Un autre encore, le Paraguayen Felix Salas, participe à son premier spectacle de cirque. Il a passé son audition grâce à… YouTube! Des artistes l’ont vu faire son numéro dans les rues de Buenos Aires, quelqu’un l’a filmé, et le tout s’est retrouvé sur Internet. C’est ainsi que le metteur en scène a pu découvrir que ce contorsionniste correspondait exactement à ce qu’il cherchait. Felix a pris l’avion pour la première fois de sa vie il y a quelques mois à peine pour se joindre à la troupe. C’est ce qu’on appelle un virage à 180 degrés! Mais pour quelqu’un d’aussi souple, ça ne devrait pas causer de problème…

Précisons que le processus d’audition est en général plus long. On veut en effet s’assurer que le courant passe entre les différents artistes puisqu’ils seront amenés à travailler étroitement ensemble pendant de longues périodes. Sur les 80 qui ont auditionné pour Nebbia, seuls 11 ont été retenus. Et la majorité d’entre eux avaient déjà collaboré avec le Cirque Éloize ou avec Daniele Finzi Pasca, ce qui a permis à ces acrobates d’aller plus loin dans l’interprétation. C’était fondamental pour Daniele, car des trois spectacles composant La trilogie du ciel, Nebbia est le plus théâtral. D’ailleurs, le metteur en scène n’aime pas l’expression «cirque contemporain», lui préférant celle de «théâtre acrobatique».
Jour de première
La scène, hier envahie par les techniciens, est aujourd’hui occupée par les artistes. Maria Bonzanigo, qui a composé la musique – magnifique et indispensable – et créé les chorégraphies, observe ses ouailles. Elle remonte inlassablement sur la scène pour peaufiner de minuscules détails, jusqu’à ce que tout soit parfait.

Je suis assise dans la salle avec Daniel Cyr, un des cofondateurs du Cirque Éloize, qui arrive tout juste de Montréal. Affable et rigolo, il répond patiemment à mes questions sur la roue Cyr, qu’on utilise maintenant dans tous les cirques et qui porte son nom puisqu’il en est le concepteur, ainsi que sur l’étoile, un nouvel accessoire qu’il a aussi inventé et qu’on verra dans Nebbia.

Jeannot Painchaud et Julie Hamelin, codirecteurs du Cirque Éloize, viennent d’arriver eux aussi et se joignent à nous. Encore sous l’effet du décalage horaire, ils n’en prennent pas moins le temps de bavarder avec moi.
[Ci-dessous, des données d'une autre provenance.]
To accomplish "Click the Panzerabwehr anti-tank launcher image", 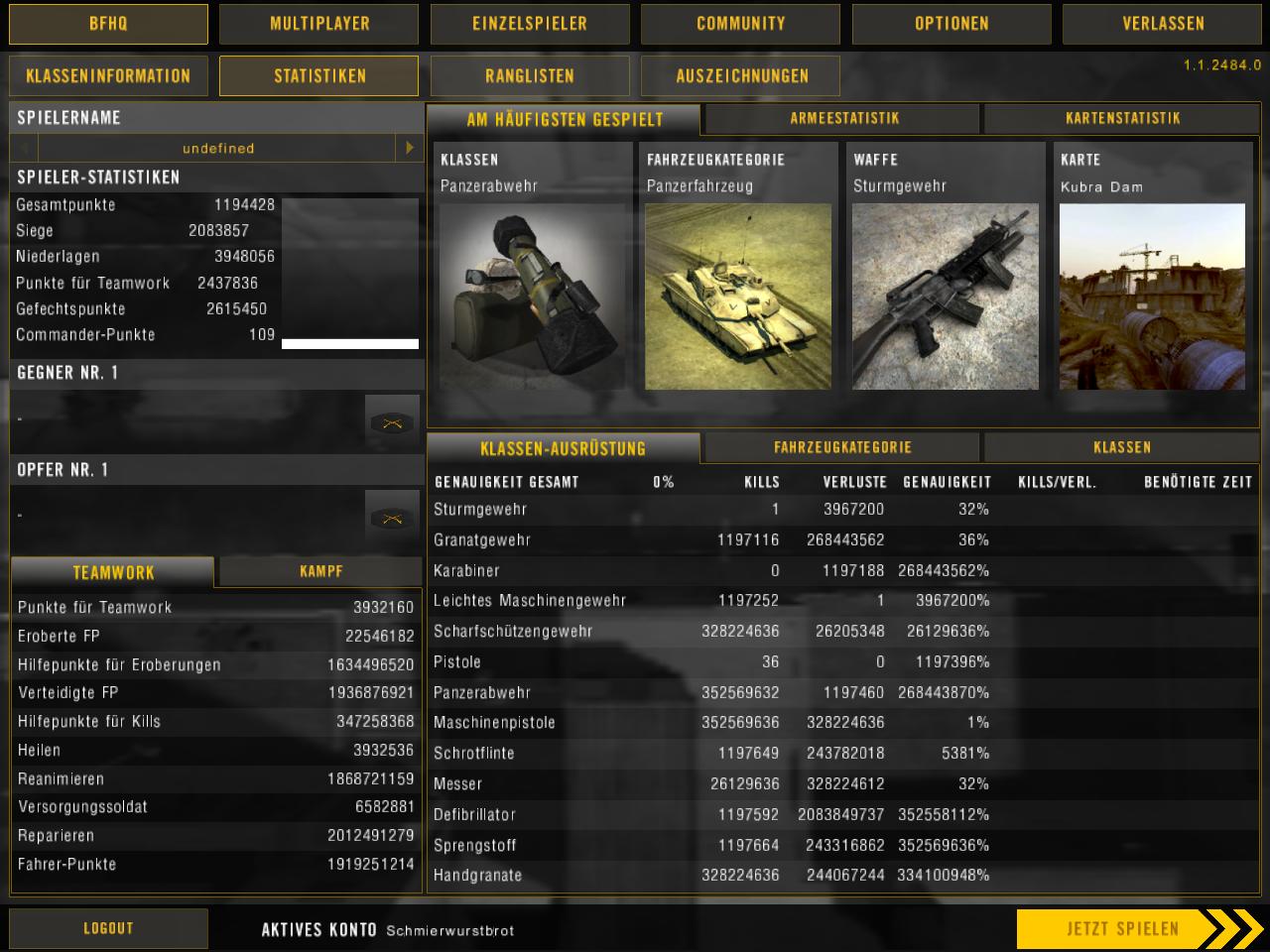I will pyautogui.click(x=532, y=297).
Mais comment ces gens font-ils pour rester si calmes à quelques heures d’une première mondiale? Il est vrai que le Cirque Éloize roule sa bosse depuis 15 ans, et affiche au compteur six créations, 3000 représentations vues dans 30 pays par plus de 3 millions de spectateurs. De quoi donner le tournis… si on n’est pas solidement attaché à son harnais! Nebbia a exigé à lui seul une année de préparation, six mois de pratique à la gare Dalhousie, le quartier général du Cirque Éloize dans le Vieux-Montréal, et a occupé une centaine d’employés à temps plein.
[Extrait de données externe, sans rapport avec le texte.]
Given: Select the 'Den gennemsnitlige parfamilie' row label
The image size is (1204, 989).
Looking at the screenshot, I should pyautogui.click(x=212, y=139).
La rencontre avec Daniele Finzi Pasca il y a quelques années était écrite dans le ciel. L’homme de théâtre italo-suisse possède une sensibilité et une poésie qui ont suscité un écho plus que favorable auprès des fondateurs du Cirque. De leur amitié allait naître une trilogie à nulle autre pareille. En ces temps où seul le bonheur extrême a la cote, ça fait du bien de se promener entre le rire et les larmes… «Nebbia – qui signifie “brouillard” en italien – est plus tragicomique que les deux autres spectacles. Plus personnel, plus nostalgique», raconte le metteur en scène, qui n’a dormi que trois heures la nuit dernière. «C’est une fable onirique inspirée du brouillard qui envahissait parfois le petit village où habitait ma grand-mère, dans la plaine du Pô. J’y entrevoyais des choses étranges. Des choses qu’on ne voit pas normalement…»

La répétition est terminée. Les artistes dînent dans un petit local spécialement aménagé pour eux. Les fruits et les légumes figurent à la place d’honneur sur la table. Qu’on se le dise, on ne devient pas acrobate en ingurgitant de la malbouffe! Les échanges sont conviviaux, même si la troupe est composée d’artistes de sept nationalités différentes. Tout le monde baragouine quelques mots d’une autre langue. Il y a là quelque chose d’émouvant à constater de visu que le cirque abolit les frontières.

Les spectateurs qui assistaient à la première ont longuement ovationné la troupe. Je m’en voudrais de dissiper le brouillard et de vous dévoiler à quoi ressemble le spectacle. Mais si la poésie dont est nimbé Nebbia ne vous tire pas une larme, je me mets au hula-hoop à six cerceaux, c’est juré!